Work order: Transcribe all the entries that follow, leaving nothing out.

(Saved entries)
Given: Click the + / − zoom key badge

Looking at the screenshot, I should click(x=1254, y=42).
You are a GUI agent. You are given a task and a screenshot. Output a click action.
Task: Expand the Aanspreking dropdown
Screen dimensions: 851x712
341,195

Result for this exercise:
Given: Click the + / − zoom key badge

Looking at the screenshot, I should click(x=1254, y=42).
You are a GUI agent. You are given a task and a screenshot. Output a click action.
Task: Expand the Aanspreking dropdown
Screen dimensions: 851x712
341,195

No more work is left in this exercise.